Page 1 of 1

Case sensitive option when sorting

Posted: Fri Apr 16, 2010 1:30 pm
by shankar_ramanath
Please excuse my ignorance here. When I select a VARCHAR column to sort (Input-Partitioning-Hash-Sort), the option "Case-sensitive" is the default for the selected column. I would assume that "Case-sensitive" sort is more expensive than "Case-insensitive" sort. If so, why is it the default?

Thanks,

Posted: Fri Apr 16, 2010 1:40 pm
by chowdhury99
I don't think so. Unless you need case-insensitive, you may keep that option.

Thanks

Posted: Fri Apr 16, 2010 2:21 pm
by chulett
It's the default as that is the most common choice for that option.

Posted: Fri Apr 16, 2010 3:15 pm
by ray.wurlod
Case insensitive is more costly, because an internal conversion (to all upper case, as fas as I am aware) has to be performed and the sort performed on that field.

Posted: Fri Apr 16, 2010 4:52 pm
by shankar_ramanath
Thanks Ray. I agree. I did not think about it.
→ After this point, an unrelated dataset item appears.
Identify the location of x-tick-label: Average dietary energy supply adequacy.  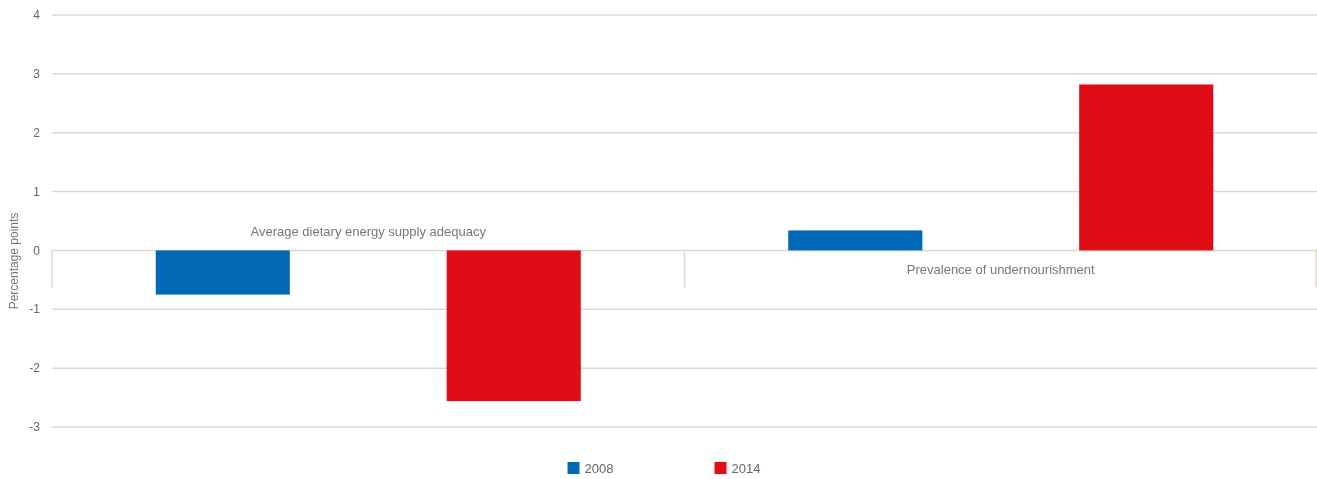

Posted: Sat Apr 17, 2010 6:51 pm
by chowdhury99
Thanks Ray for your valuable opinion.

Please correct me if I am wrong. Sort stage stores all data to memory space and then sorts. The most expensive part of the sort stage is storing data into memory space. Once all data is in the memory space, sorting operation does not take that much time compared to storing into memory space. That's why if you even add one more sorting key, overall processing time does go up that much. So, case sensitive option will not decrease the performance that much.

Please give your thoughtful opinion on this matter.

Best Regards.

Posted: Sat Apr 17, 2010 7:34 pm
by ray.wurlod
This is not the whole story. Only a certain amount of memory per node is available for sorting. Once this amount is exceeded, the sort must use disk files in the scratchdisk areas. This adds cost that you have not considered, probably more cost than the other steps (depending on the source of the rows to be sorted, which may already be in memory in a virtual Data Set).

The amount of memory available to the tsort operator is governed by the environment variable APT_TSORT_STRESS_BLOCKSIZE. If this environment variable is not set, then the Sort stage has a property that allows the amount of memory (per node) to be specified.